Cecil Balmond, an internationally renowned architect, artist and engineer, is widely considered to be one of the most significant creators of his generation. Known for making the “impossible, possible” on some of the world’s most stunning architecture, including Colombo’s iconic life capital. Pioneering the crossover between advanced art, architecture and science, Balmond has challenged the limits of industrial fabrication and transformed the relationship of designers to the built environment.

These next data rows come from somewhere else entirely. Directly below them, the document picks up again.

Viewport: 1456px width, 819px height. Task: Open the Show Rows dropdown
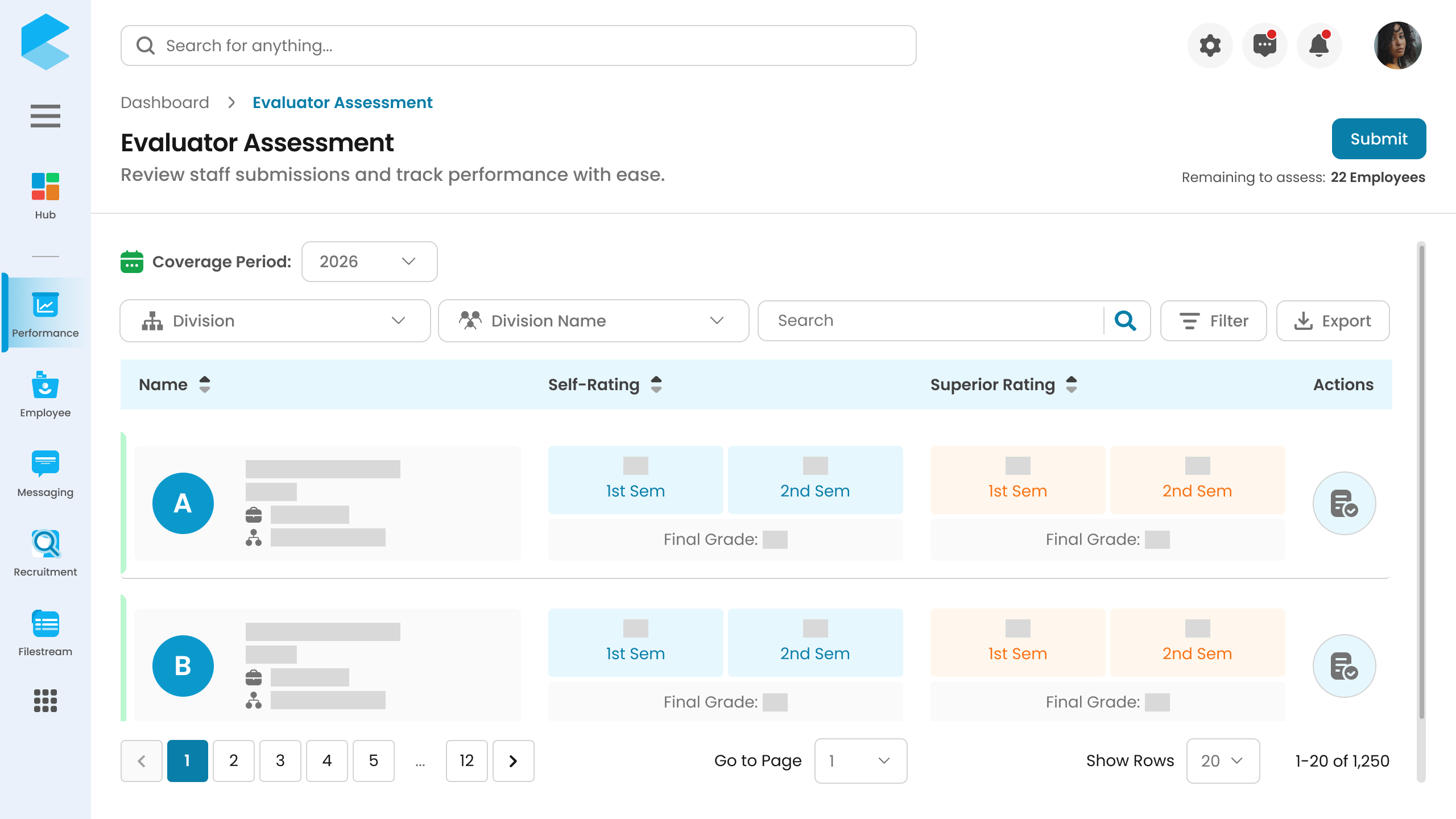point(1223,761)
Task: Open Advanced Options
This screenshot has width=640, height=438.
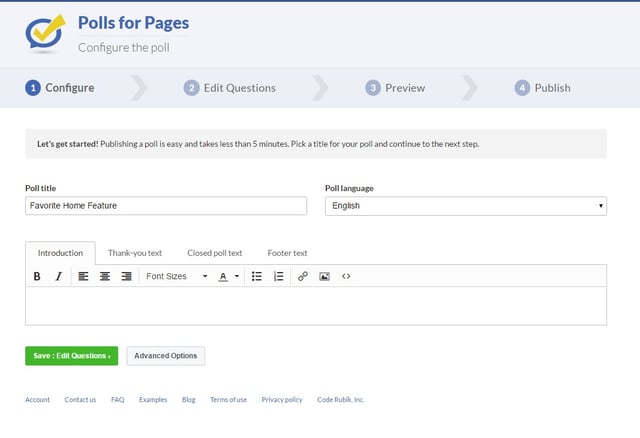Action: coord(166,356)
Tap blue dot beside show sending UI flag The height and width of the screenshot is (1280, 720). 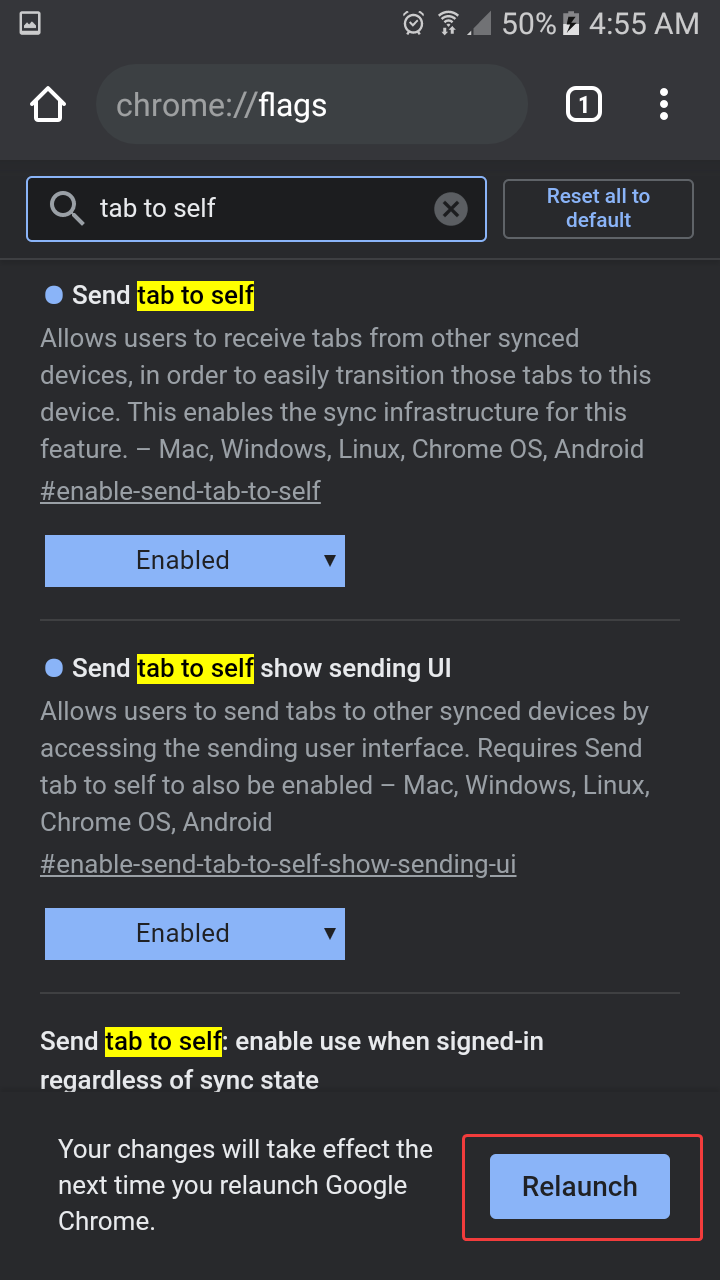pyautogui.click(x=54, y=668)
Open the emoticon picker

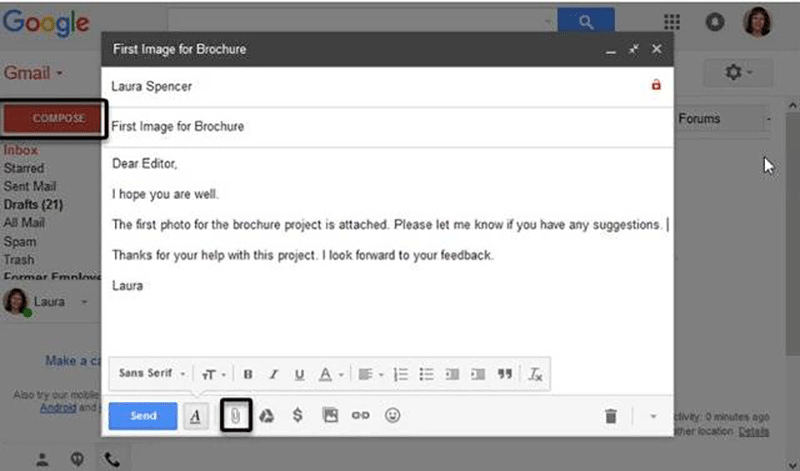[x=392, y=416]
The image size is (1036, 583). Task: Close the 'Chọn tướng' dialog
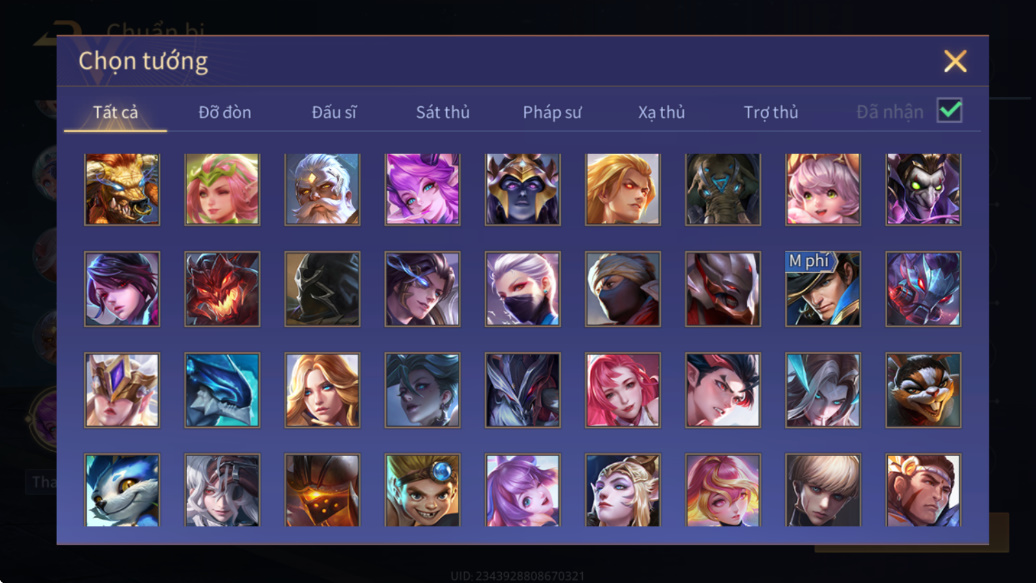coord(955,61)
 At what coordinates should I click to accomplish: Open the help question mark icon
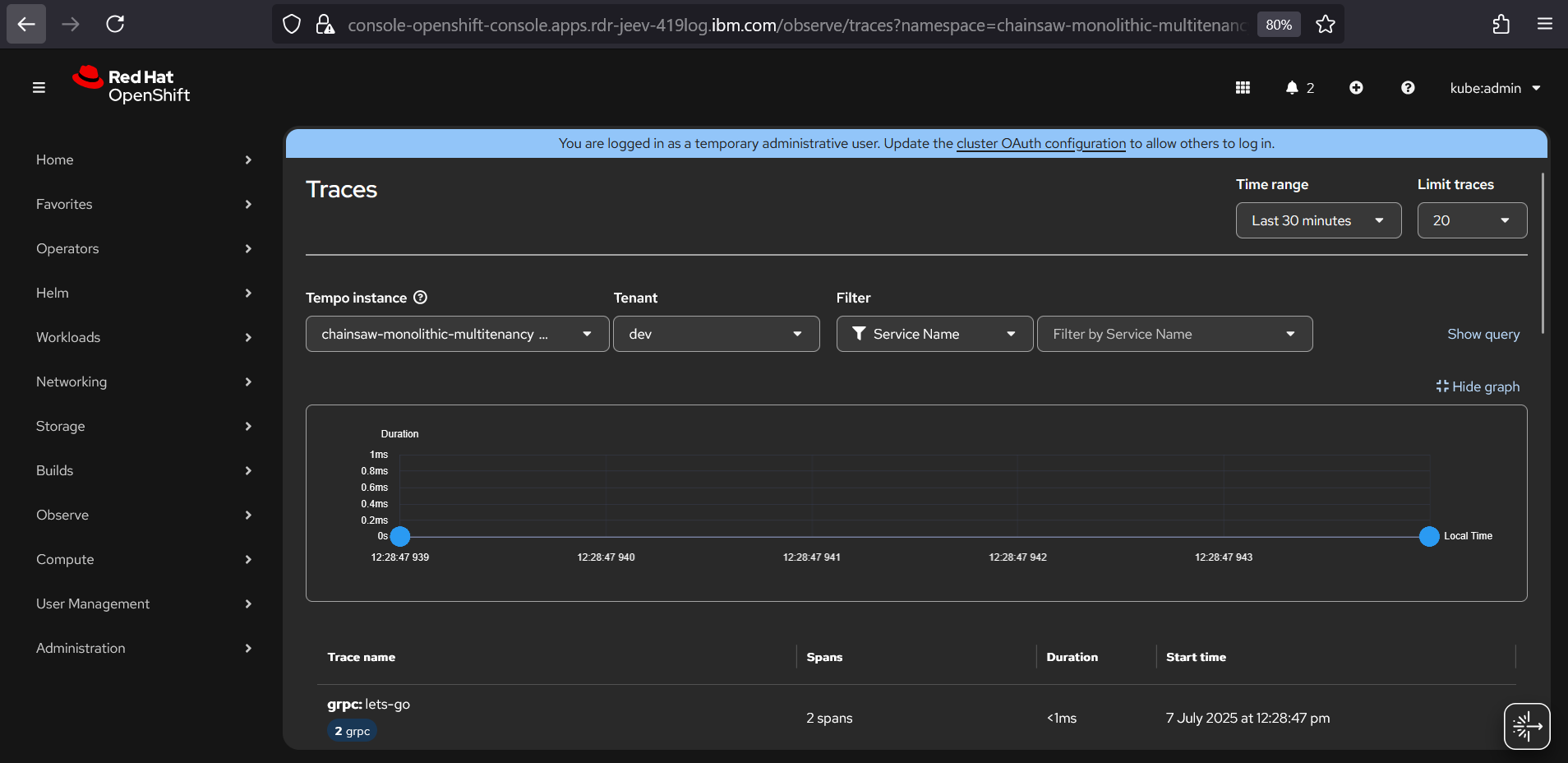point(1408,88)
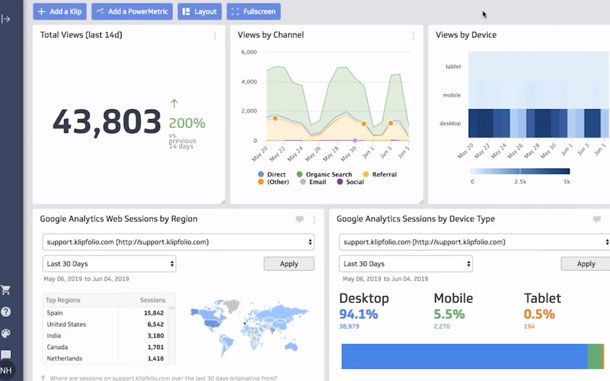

His approach is one of investigation and draws on over 40 years of research into emergent form, space and systems. Inspired by the deep structure and intrinsic Pattern found in the natural world, Balmond reveals and utilises the very root of order to create startling and ground-breaking designs. As such, his works, which range from architectural icons, masterplans and monumental public art, cause us to fundamentally re-think the world around us.

Commenting on the project, Balmond said, “It will be a composition of several forms from an architecture and design point of view. The retail centre is a new one for Sri Lanka as it will have a curving double roof. It will be like nothing Sri Lanka has ever seen.”